RECORDS FOR THIS EXERCISE>
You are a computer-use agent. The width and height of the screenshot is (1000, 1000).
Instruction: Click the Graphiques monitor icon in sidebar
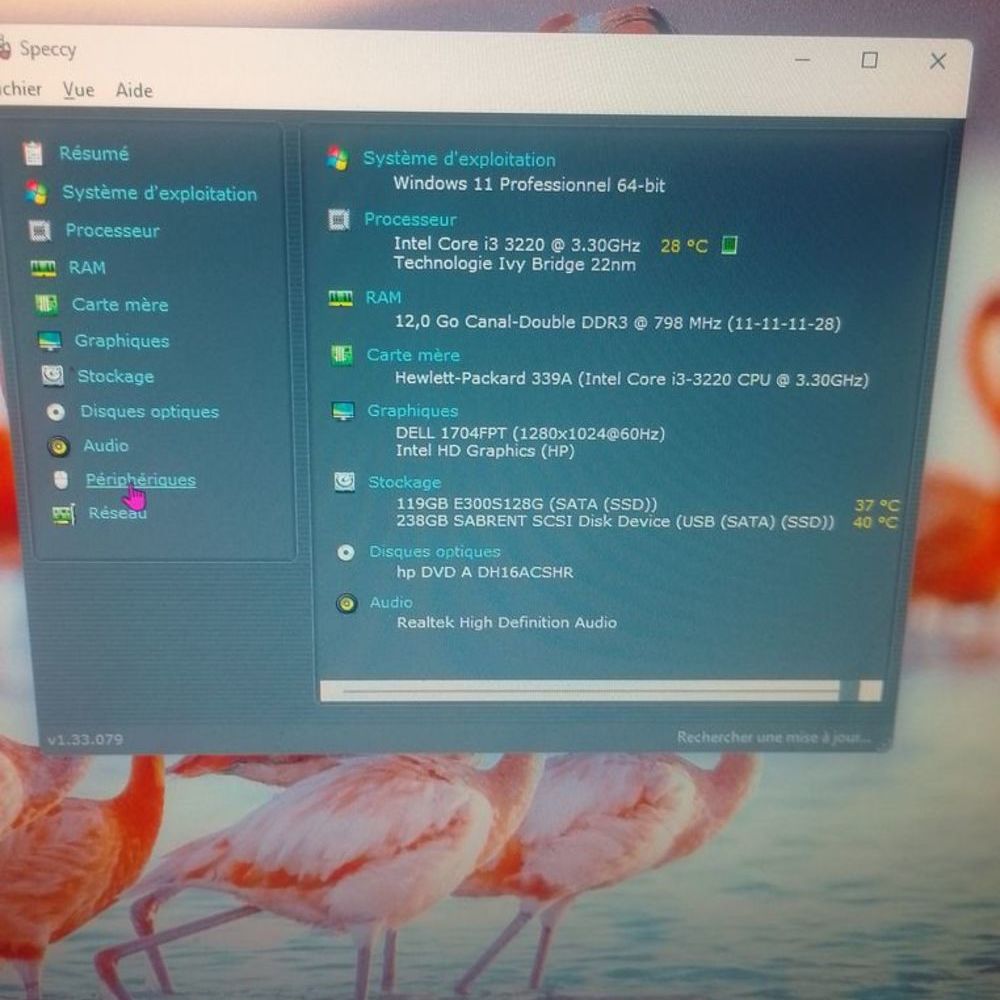(50, 341)
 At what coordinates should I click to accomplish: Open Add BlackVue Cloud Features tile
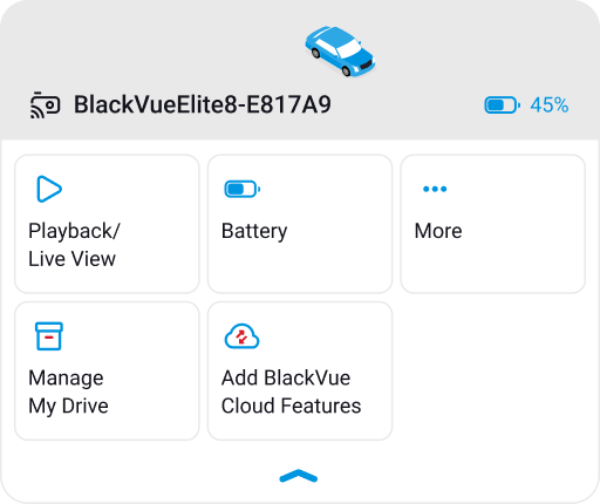tap(300, 371)
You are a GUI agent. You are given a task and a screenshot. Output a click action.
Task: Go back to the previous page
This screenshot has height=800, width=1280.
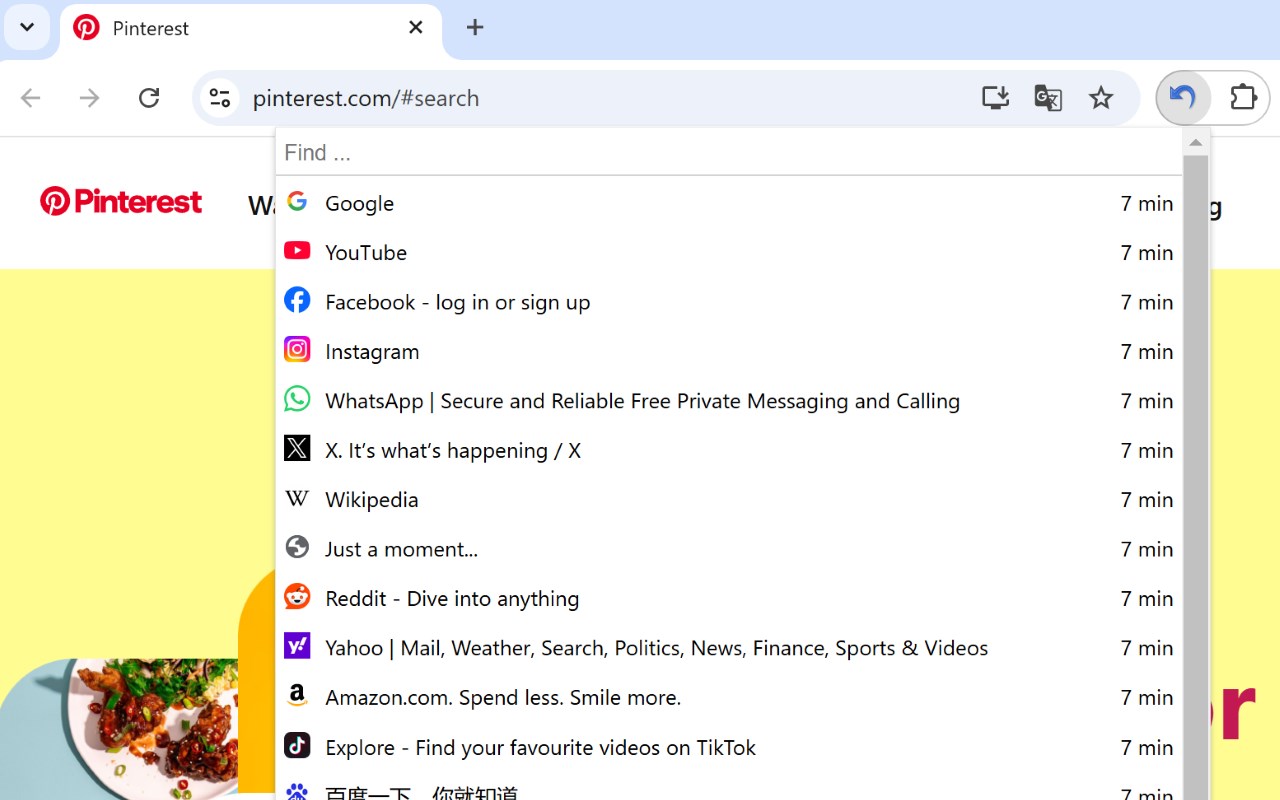pos(31,98)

YOUR INSTRUCTIONS> Lines from the one with "You are a GUI" through the final line of the listing above: copy them exactly, both ends included, and omit every picture.

ANSWER SECTION>
You are a GUI agent. You are given a task and a screenshot. Output a click action.
Task: Go back to the previous page
This screenshot has height=800, width=1280.
pos(31,98)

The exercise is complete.